The library’s refusal to submit to the demands led to a campaign urging residents to vote against renewed funding for the library. A group calling itself Jamestown Conservatives handed out flyers condemning Gender Queer for showing “extremely graphic sexual illustrations of two people of the same gender”, criticizing a library director who “promoted the LGBTQ ideology” and calling for making the library “a safe and neutral place for our kids”. On Facebook, the group says it exists to “keep our children safe, and protect their purity, as well as to keep the nuclear family intact as God designed”.

I’m sure the person who wrote that had spoken to God personally about the threat. (That’s sarcasm. I admitted I’m judgmental…)

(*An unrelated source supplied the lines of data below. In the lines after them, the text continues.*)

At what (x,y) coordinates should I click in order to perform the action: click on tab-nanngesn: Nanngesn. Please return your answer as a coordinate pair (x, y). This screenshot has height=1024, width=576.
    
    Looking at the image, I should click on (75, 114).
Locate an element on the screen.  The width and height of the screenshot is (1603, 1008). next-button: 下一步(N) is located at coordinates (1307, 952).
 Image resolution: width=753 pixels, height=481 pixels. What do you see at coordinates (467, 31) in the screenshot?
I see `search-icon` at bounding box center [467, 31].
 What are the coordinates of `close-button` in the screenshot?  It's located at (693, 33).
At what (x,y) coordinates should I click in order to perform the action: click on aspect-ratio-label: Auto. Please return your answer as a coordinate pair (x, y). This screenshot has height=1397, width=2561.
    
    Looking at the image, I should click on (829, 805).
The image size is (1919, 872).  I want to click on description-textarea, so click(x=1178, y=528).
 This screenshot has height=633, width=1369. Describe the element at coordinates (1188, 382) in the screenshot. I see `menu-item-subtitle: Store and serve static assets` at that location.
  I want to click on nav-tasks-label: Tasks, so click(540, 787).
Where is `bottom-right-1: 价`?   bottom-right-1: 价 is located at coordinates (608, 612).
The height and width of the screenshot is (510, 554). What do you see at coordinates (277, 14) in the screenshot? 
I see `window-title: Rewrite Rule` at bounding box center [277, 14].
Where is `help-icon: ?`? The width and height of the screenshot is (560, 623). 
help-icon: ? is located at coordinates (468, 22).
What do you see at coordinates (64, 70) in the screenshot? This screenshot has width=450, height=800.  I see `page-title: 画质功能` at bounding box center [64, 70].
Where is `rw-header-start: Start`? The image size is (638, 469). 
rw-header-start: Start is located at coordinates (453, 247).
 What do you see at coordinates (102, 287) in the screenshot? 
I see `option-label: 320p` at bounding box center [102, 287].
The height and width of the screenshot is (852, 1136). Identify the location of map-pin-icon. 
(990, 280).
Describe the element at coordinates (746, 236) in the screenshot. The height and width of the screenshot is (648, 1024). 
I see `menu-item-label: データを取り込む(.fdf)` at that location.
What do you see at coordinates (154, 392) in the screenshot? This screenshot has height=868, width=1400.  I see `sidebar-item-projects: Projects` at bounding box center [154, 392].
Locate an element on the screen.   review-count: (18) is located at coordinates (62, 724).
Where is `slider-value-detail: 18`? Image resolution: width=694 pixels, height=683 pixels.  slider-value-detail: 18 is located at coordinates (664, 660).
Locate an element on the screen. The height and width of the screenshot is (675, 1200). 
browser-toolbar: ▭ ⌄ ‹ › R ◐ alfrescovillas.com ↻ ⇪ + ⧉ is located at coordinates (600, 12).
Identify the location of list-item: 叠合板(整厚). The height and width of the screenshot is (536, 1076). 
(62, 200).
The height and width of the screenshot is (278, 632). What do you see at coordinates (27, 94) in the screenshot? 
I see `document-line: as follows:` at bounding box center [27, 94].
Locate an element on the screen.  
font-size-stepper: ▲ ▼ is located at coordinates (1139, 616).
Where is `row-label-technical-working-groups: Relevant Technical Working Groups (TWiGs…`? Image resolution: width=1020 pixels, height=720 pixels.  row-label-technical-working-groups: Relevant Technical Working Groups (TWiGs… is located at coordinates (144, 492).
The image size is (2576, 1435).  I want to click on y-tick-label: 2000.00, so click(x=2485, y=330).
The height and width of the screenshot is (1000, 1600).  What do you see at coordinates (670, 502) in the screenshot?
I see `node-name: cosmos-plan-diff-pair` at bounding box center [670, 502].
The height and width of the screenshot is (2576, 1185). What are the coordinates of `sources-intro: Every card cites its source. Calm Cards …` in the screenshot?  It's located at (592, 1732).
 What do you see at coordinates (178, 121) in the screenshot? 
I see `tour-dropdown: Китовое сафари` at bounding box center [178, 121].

Apparently, libraries across the country are facing a surge in similar demands to ban books. The American Library Association has identified 729 challenges to “library, school and university materials and services” just in the last year–and an estimated 1,600 challenges or removals of individual books. That figure was up from 273 books the year before.

“We’re seeing what appears to be a campaign to remove books, particularly books dealing with LGBTQIA themes and books dealing with racism,” Deborah Caldwell-Stone, head of the ALA’s office for intellectual freedom, told the Guardian last year.

There is certainly “grooming” going on, but those responsible aren’t trying to sell small children on the glories of homosexuality, or destroy what’s left of the nuclear family. The real “grooming” has been done by hate-mongers like Alex Jones, the late and non-lamented Rush Limbaugh, Tucker Carlson and his fellow-travelers on Fox News–aided and abetted by fundamentalist churches and  various Rightwing organizations.

The GOP’s groomers play to the racism, misogyny and homophobia of their White Christian Nationalist base, encouraging them to direct their hysterical fear of cultural change at the nation’s libraries.

In this fight, my money is on the librarians.